And there, frankly, the story would usually have ended. The passing of a 54-year-old unmarried woman - a dedicated professional who lived for her job and a round of golf at the weekend - could easily be put down at the door of secret sadness, hidden depression: the myriad private disappointments and inner conflicts that can overcome people at a certain point in their lives. Very sad, of course, but none of our business, and of no larger significance.
But the ripples from Irene Hogg's death, which would ordinarily have stopped at the borders of her community, have spread. Because in the week preceding her death, two school inspectors came to visit for five days. The head had spent weeks beforehand in preparation, ensuring the school, which she had run for ten years, was at its best. It seems her best was not enough. At the end of their visit, the inspectors told her verbally of their criticisms. No one knows officially what they are, for the report on the school, in the Scottish Borders, will not be published until June.
A friend, however, has claimed that the criticisms were “silly”. They are believed to include that a wooded area at the back of the school was not used (when locals knew it was contaminated by dog dirt); and that Ms Hogg was to be reported to the council for not filling in a complaint form. Ms Hogg was apparently angered and “very disillusioned” by what was said to her, and she failed to reappear after the Easter weekend. Her body was found the next night in a lonely part of the hills.
Bad enough that one admirable woman, with 30 years teaching experience, who had steered countless children on a good course in life, has been lost to teaching. But even worse is the possibility that she was driven to take her own life by what seemed like unnecessarily aggressive or petty bureaucracy.
If this is indeed the case - and the conclusion is hard to escape - then Irene Hogg is not the first teacher to succumb to the modern culture of hypercriticism, but simply the most recent. A number of teachers have taken their own lives after negative inspections, destroyed by the institutional fault-finding that now passes as healthy standard-setting. It is what the NUT has described as an educational reign of terror.
Last December Jed Holmes, a 53-year-old head teacher in Peterborough, killed himself on the eve of an Ofsted inspection. The coroner commented: “We cannot exclude the proximity of the inspection. It was that which triggered off the action he took.”
The previous month, a 35-year-old teacher in Essex, Keith Waller, hanged himself after criticism by Ofsted officials. And in January 2007 the body of a senior teacher, Sarah Flooks, 50, was found months after she disappeared the day before an inspection which she had been dreading. In her diary she was said to have written of Ofsted “coming back for more” and said she was “fed up with everything”.
These are just the teachers we know about. There are countless others, we can safely assume, who suffer severe turmoil and stress from inspections, but keep going, shoulders bent beneath the weight of institutional menace. How many of us could imagine having our performance at work put under the microscope, relentlessly, for days on end?
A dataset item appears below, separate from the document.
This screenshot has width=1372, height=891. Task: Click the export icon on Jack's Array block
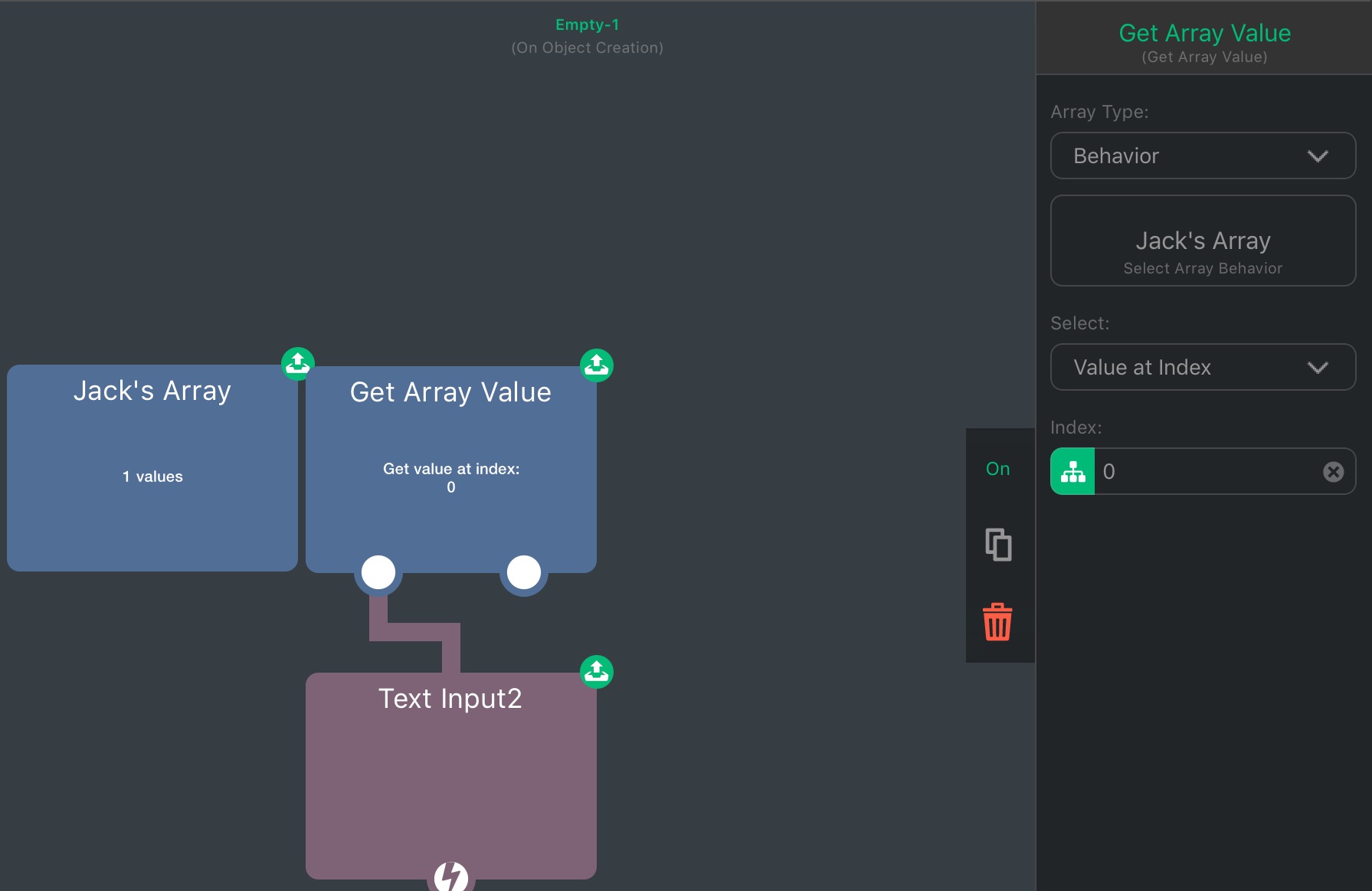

The whole nature of modern inspectorates is that they are fundamentally hostile. The inspectors arrive less interested in positive things - warmth, kindness or inspirational teaching - than in inefficiencies and mistakes. There is always the implied suspicion of incompetence lurking.
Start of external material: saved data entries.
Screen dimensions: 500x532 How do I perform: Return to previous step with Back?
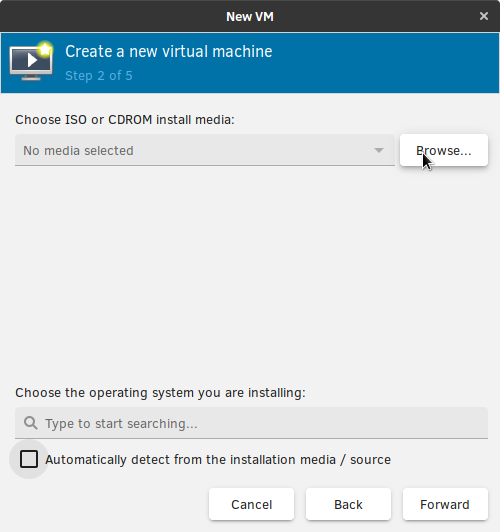[348, 504]
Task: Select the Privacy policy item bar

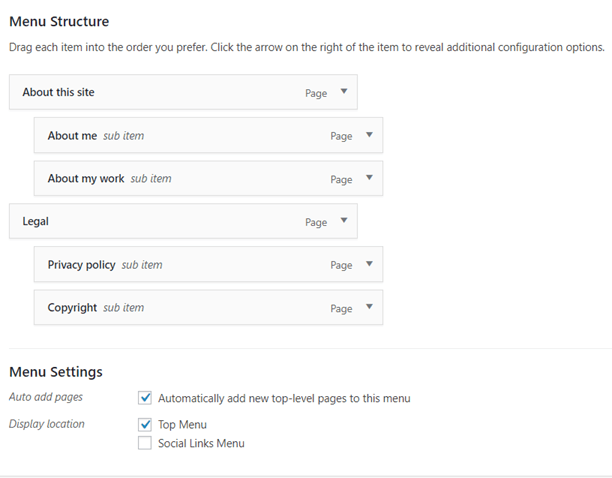Action: point(208,264)
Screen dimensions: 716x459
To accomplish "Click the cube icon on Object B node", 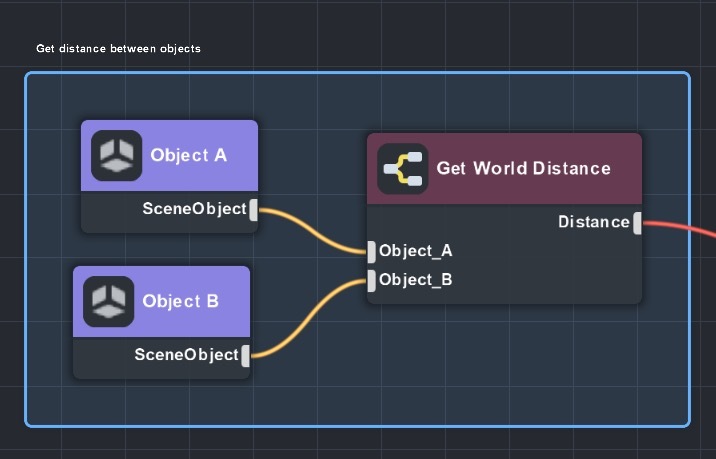I will tap(108, 301).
I have seen brilliant, top-performing schools reduced to gibbering, defensive management-speak by criticism from inspectors. At schools so good you would cut off an arm to get a child into them, head teachers are made to create “action plans to take forward main points of action”; “initiatives to extend the range of teaching approaches”; and “improved self-evaluation and more emphasis to strategic management, with the aim of continuous improvement”.
And that's the tragedy. If a school's senior management team can cloak itself with an armour of impenetrable, meaningless language, and fill in all the forms, and tick all the boxes, and aim for annual growth targets like main board directors, it will probably get graded “excellent”. Irene Hogg, I imagine, was too honest, too down-to-earth, too good at her job and almost certainly of the wrong generation to play these sort of games.
Put it this way. Do we remember our own inspirational teachers because they filed their methodology reports on time, or because they made us laugh and excited us with knowledge?
This savage ethos does not end with education. Profoundly, this is what lies behind so much misery in our overinspected, fault-finding, glass-half-empty way of life. We have become a society that, when it smells roses, looks only for the coffin. We have lost the means of recognising positives, let alone measuring them.
A hypercritical approach, we now believe, is the only way to achieve. Hence the vicious cycle of impossible standards, false expectations and the communal sadism of beating up those who fail to reach them. Terminal Five, I venture, is a classic example of this syndrome.
How radical it would be if we stopped this destructive pursuit of mythical “excellence” and remembered the humans behind it. Most people can only do their best. It's counterintuitive, but by accepting second best, and doing so kindly, often we would get better results. Given, that is, that happiness is our ultimate goal.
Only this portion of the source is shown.